Posted 10-07-2013

Managers and supervisors learn that state and federal discrimination law requires them to explore a reasonable accommodation for disabled employees to enable them to perform one or more essential functions of the job. But, this connection is so often stated, that many employment professionals have come to believe that any requested accommodation must be linked directly to the actual performance of one or more essential job functions. Recently, the State of Louisiana, learned that was not true, through a difficult and expensive lesson.

The employee in the case, Feist v. State of Louisiana, No. 12-31065 (5th Cir. Sept. 16, 2013), had been an assistant attorney general for the Louisiana Department of Justice for years. Ms. Feist developed osteoarthritis in her knee during her employment and asked her boss to help her get a parking space near her building. When he didn’t, she phrased the request to HR as a reasonable accommodation for her disability. After consideration, HR and management (who were all lawyers!) concluded that since her requested accommodation did not specifically relate to the performance of one or more of her “essential” job functions, they did not have to grant the request, and denied it. Management was also unhappy with her performance, as she allegedly she failed to bring information to her employer that would have facilitated settlement in one case and failed to timely oppose a motion for summary judgment in another case which resulted in a $500,000 judgment against the State. So, they fired her a short time later.

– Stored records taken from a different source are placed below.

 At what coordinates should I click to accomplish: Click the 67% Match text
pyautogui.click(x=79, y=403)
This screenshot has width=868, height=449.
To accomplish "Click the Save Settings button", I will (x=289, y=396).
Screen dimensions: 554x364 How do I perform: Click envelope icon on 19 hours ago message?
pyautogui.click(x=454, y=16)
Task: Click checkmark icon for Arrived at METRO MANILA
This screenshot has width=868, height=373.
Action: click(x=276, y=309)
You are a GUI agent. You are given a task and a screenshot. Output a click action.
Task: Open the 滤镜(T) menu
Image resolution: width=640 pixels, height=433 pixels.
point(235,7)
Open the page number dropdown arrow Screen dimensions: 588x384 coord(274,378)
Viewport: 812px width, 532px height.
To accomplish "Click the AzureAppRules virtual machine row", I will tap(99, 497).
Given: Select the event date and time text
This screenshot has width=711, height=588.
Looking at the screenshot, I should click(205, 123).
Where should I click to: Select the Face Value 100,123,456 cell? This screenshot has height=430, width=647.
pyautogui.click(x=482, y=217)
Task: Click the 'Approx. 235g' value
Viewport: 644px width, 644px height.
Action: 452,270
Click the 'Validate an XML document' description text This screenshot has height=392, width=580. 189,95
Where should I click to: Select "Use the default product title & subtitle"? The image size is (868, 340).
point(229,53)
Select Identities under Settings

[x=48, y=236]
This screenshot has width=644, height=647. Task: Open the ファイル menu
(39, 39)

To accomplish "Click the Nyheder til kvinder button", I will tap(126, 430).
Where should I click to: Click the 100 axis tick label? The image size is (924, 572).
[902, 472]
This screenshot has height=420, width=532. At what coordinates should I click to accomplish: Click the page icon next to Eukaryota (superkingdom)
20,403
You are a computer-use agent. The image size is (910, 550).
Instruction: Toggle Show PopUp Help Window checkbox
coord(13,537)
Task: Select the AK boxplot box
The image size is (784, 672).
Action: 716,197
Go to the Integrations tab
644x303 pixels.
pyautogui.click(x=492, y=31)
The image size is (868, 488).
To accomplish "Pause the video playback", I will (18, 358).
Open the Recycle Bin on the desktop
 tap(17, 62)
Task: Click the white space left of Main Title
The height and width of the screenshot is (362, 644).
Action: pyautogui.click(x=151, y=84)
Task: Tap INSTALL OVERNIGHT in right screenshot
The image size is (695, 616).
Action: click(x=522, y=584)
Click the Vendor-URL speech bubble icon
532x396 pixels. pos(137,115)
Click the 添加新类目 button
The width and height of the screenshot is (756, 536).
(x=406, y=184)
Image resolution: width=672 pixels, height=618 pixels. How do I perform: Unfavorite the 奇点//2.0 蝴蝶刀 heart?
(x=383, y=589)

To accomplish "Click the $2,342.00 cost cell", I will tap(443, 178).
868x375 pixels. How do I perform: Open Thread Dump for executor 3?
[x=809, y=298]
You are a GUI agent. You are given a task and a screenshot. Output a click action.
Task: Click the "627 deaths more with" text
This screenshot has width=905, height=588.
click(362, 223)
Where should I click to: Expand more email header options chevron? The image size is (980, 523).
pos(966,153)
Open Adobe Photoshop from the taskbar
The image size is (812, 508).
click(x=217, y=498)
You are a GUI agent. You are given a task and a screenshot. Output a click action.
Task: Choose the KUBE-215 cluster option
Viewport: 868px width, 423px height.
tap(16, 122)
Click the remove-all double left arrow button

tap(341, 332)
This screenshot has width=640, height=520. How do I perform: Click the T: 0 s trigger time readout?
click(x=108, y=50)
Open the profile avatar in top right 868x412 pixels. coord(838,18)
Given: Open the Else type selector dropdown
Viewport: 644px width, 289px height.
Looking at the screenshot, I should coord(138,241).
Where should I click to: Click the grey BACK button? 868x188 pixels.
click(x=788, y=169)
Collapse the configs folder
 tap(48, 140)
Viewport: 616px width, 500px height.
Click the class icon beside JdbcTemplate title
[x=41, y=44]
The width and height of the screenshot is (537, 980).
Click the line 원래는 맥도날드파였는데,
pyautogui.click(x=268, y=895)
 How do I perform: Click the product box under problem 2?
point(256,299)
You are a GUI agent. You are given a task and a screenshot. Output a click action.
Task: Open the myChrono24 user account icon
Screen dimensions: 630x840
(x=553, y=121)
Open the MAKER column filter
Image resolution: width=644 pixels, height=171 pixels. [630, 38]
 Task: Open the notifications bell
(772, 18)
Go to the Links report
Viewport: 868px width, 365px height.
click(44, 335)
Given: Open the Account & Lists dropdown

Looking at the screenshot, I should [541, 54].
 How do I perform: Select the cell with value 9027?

Ms. Feist filed a lawsuit for disability discrimination/failure to accommodate and retaliatory termination. Although a trial judge initially upheld the State’s actions and dismissed both claims in 2012, the Court of Appeals just two weeks ago reversed the judgment as to the disability/duty to accommodate claim, holding in a major decision on the issue (and siding with the few other courts that had addressed the issue) that there does not have to be a direct connection between the requested accommodation and one or more of the essential functions of the position. As a result, the case was sent back for trial on the failure to accommodate claim only. The Court did uphold the State’s termination decision, finding Ms. Feist had failed to present evidence that the management’s stated reason for the decision was false.

What this means to you:

Managers and supervisors and their experts, HR and Legal, must understand the broad scope of the ADA accommodation obligation and must not dismiss out of hand accommodation requests, even those that may seem unconnected to the performance of the essential functions of the disabled employee’s job.  The employer’s reasonable accommodation policies, HR, managers and supervisors, all must communicate to employees a willingness to consider any and all reasonable accommodations that may provide disabled employees access to the benefits of employment. In addition, this case once again reinforces the importance to managers of good, consistent documentation of its performance management of each employee. Although management in this case learned (hopefully) a hard lesson about not being too dismissive of accommodation requests, documentation of the reasons for its termination decision at least allowed them to avoid Ms. Feist’s retaliatory termination claim.